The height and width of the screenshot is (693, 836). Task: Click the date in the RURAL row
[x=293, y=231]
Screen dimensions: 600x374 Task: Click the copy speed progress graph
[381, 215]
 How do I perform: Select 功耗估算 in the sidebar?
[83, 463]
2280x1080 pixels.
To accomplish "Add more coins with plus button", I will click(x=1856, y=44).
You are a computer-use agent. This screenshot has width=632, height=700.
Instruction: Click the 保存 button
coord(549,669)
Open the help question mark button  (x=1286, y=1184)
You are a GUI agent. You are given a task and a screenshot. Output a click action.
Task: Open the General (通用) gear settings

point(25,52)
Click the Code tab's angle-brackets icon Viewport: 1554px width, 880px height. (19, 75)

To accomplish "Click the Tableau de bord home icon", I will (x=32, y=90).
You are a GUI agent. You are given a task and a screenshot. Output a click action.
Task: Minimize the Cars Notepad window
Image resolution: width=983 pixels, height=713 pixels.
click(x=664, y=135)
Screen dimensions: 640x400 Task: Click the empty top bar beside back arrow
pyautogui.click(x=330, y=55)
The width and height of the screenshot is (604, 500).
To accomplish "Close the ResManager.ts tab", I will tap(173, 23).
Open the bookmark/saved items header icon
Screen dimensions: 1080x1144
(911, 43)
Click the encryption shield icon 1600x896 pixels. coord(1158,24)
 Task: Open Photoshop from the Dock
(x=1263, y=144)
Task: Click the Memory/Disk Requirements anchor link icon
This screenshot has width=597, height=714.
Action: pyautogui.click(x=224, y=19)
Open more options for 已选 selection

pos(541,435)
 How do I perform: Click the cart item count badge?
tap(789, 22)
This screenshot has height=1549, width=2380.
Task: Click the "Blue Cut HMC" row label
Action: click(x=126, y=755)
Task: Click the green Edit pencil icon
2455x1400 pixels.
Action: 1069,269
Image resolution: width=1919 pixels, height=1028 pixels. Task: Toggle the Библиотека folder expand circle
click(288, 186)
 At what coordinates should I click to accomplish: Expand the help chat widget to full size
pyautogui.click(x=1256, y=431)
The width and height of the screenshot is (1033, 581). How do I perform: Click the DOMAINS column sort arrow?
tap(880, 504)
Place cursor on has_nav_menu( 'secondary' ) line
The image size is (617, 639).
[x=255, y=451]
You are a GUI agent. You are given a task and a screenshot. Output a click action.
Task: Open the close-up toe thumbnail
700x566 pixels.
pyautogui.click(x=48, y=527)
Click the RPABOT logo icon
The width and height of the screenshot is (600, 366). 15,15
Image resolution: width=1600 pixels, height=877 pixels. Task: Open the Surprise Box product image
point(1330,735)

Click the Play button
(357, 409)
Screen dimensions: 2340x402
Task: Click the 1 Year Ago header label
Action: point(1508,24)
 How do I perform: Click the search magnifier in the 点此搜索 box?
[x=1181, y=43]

### What is being asked:
Transcribe the lines above between the line holding "Task: Open the General (通用) gear settings" and the line holding "Task: Click the Memory/Disk", inclusive, exactly as they stand and with nothing added.

### Your solution:
Task: Open the General (通用) gear settings

point(25,52)
Click the Code tab's angle-brackets icon Viewport: 1554px width, 880px height. (19, 75)

To accomplish "Click the Tableau de bord home icon", I will (x=32, y=90).
You are a GUI agent. You are given a task and a screenshot. Output a click action.
Task: Minimize the Cars Notepad window
Image resolution: width=983 pixels, height=713 pixels.
click(x=664, y=135)
Screen dimensions: 640x400 Task: Click the empty top bar beside back arrow
pyautogui.click(x=330, y=55)
The width and height of the screenshot is (604, 500).
To accomplish "Close the ResManager.ts tab", I will tap(173, 23).
Open the bookmark/saved items header icon
Screen dimensions: 1080x1144
(911, 43)
Click the encryption shield icon 1600x896 pixels. coord(1158,24)
 Task: Open Photoshop from the Dock
(x=1263, y=144)
Task: Click the Memory/Disk Requirements anchor link icon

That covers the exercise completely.